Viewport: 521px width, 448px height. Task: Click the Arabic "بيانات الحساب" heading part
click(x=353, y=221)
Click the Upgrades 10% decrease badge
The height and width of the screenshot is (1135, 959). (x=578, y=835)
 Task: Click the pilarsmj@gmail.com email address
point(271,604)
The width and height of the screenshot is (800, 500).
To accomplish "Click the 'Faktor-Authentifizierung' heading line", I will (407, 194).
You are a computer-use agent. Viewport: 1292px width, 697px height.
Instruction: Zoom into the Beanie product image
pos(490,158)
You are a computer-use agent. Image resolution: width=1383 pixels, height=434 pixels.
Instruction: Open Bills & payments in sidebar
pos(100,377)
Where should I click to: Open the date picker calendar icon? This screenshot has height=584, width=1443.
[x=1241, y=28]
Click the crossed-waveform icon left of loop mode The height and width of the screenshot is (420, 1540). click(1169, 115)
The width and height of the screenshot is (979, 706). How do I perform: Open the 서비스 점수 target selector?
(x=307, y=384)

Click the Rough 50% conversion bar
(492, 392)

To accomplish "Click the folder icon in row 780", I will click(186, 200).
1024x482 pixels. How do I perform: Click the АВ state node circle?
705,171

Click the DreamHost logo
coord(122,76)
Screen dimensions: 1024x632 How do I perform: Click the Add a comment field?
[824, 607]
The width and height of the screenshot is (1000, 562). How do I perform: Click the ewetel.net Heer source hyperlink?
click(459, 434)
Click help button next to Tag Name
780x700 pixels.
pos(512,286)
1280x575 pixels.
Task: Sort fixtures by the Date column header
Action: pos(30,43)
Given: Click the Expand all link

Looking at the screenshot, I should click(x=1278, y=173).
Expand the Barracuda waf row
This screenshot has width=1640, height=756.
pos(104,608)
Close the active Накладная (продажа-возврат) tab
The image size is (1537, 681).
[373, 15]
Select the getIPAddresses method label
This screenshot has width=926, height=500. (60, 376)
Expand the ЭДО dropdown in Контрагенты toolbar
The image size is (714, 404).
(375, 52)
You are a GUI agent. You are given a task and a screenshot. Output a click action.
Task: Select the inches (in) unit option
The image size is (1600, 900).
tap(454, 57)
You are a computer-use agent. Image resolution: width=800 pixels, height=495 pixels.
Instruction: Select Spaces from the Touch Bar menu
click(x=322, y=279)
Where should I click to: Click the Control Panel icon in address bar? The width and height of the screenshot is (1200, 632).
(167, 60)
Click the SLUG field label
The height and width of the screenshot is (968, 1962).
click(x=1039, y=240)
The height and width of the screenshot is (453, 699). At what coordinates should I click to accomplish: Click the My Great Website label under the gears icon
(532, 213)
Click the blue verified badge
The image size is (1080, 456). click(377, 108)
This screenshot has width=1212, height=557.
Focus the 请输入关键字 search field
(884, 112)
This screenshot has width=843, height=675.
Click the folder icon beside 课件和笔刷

Try it> From the entries, report each line that includes the word "resolution".

Output of the exercise>
You are a computer-use agent. Image resolution: width=1383 pixels, height=434 pixels.
You are a computer-use agent. Image resolution: width=800 pixels, height=495 pixels.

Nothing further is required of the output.